Training Models that have Zero Likelihood

How can we train generative models when we cannot calculate a gradient likelihood?

A popular class of models in machine learning is the so-called generative model class with deterministic outputs. These are currently used for example in the generation of realistic images. If we represent an image with the variable $x$ , then these models generate an image by the following process:

Sample $z$ from a $Z$ dimensional Gaussian (multivariate-normal) distribution.
Use this $z$ as the input to a deep neural network $g_\theta(z)$ whose output is the image $x$ .

Typically the dimension of the latent variable is chosen to be much lower than the observation variable $Z\ll X$ . This enables one to learn a low-dimensional representation of high-dimensional observed data.

We can write this mathematically as a latent variable model producing a distribution $p(x)$ over images $x$ , with

$p(x) = \int p(x\vert{}z)p(z)dz$

and $p(x\vert{}z)$ restricted to a deterministic distribution so that

$p_\theta(x) = \int \delta\left(x-g_\theta(z)\right)p(z)dz,$

where we write $p_\theta(x)$ to emphasise that the model depends on the parameters $\theta$ of the network. These models represent a rich class of distributions (thanks to the highly non-linear neural network) and are also easy to sample from (using the above procedure).

So what’s the catch? Given a set of training images, $x^1,\ldots,x^N$ , the challenge is to learn the parameters $\theta$ of the network $g_\theta$ .

Because the latent dimension $Z$ is lower than the observation dimension $X$ , the model can only generate images in a $Z$ dimensional manifold within the $X$ dimensional image space, as depicted in the figure for a latent dimension $Z=2$ and observed dimension $X=3$ . That means that only images that lie on this manifold will have non-zero probability density value.
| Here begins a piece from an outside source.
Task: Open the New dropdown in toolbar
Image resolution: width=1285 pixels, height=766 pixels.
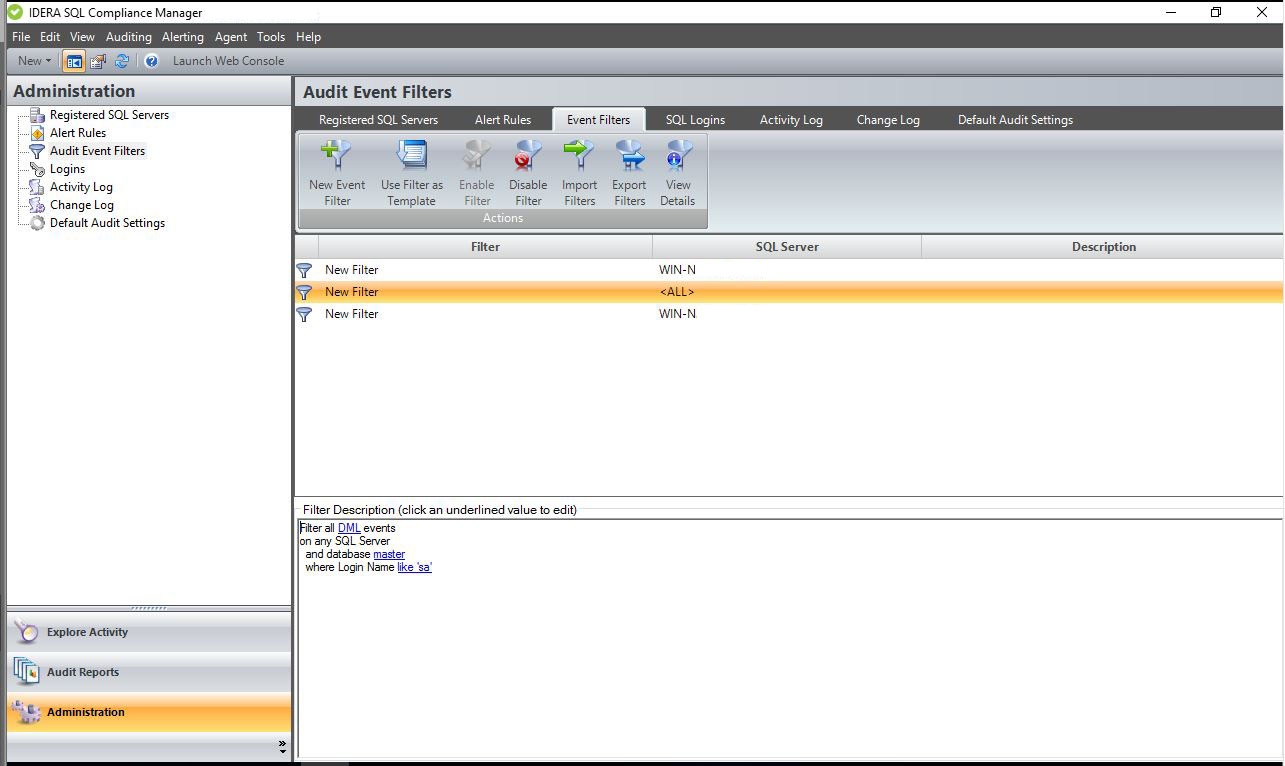Action: coord(34,61)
For an image $x^n$ from the training dataset, unless it lies exactly on the manifold, the likelihood of this image $p_\theta(x^n)$ will be zero. This means that typically the log likelihood of the dataset

$L(\theta) \equiv \sum_{n=1}^N \log p_\theta(x^n)$

is not well defined and standard gradient based training of $L(\theta)$ is not possible. This is a shame because (i) many standard training techniques are based on maximum likelihood and (ii) maximum likelihood is statistically efficient, meaning that no other training method can more accurately learn the model parameters $\theta$ .
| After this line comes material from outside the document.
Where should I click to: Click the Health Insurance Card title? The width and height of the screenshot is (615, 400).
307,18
The inappropriateness of maximum likelihood as the training criterion for this class of models has inspired much recent work. For example the GAN objective and MMD objectives are well known approaches to training such models¹. However, it is interesting to consider whether one can nevertheless modify the maximum likelihood criterion to make it applicable in this situation. The beauty of doing so is that we may then potentially use standard maximum likelihood style techniques (such as variational training approaches).

The Spread Divergence

For concreteness, we consider the Kullback-Leibler Divergence divergence between distributions $p$ and $q$

$KL(p\vert{}q) \equiv \int p(x)\log \frac{p(x)}{q(x)}dx$

Maximising the likelihood is equivalent to minimising the KL Divergence between the empirical data distribution

$p(x)=\frac{1}{N}\sum_{n=1}^N \delta\left(x-x^n\right)$

and the model $p_\theta(x)$ , since

$KL(p\vert{}p_\theta) = -\frac{1}{N}\sum_{n=1}^N \log p_\theta(x^n) + const$

The fact that maximum likelihood training is not appropriate for deterministic output generative models is equivalent to the fact that the KL divergence (and its gradient) are not well defined for this class of model.

More generally, for distributions $p$ and $q$ , the $f$ -Divergence is defined as

$D_f(p\vert q) = \int f\left( \frac{p(x)}{q(x)}\right) q(x) dx$

where $f(x)$ is a convex function with $f(1)=0$ . However, this divergence may not be defined if the supports (regions of non-zero probability) of $p$ and $q$ are different, since then the ratio $p(x)/q(x)$ can cause a division by zero. This is the situation when trying to define the likelihood for data that is not on the low dimensional manifold of our model.

The central issue we address therefore is how to convert a divergence which is not defined due to support mismatch into a well defined divergence.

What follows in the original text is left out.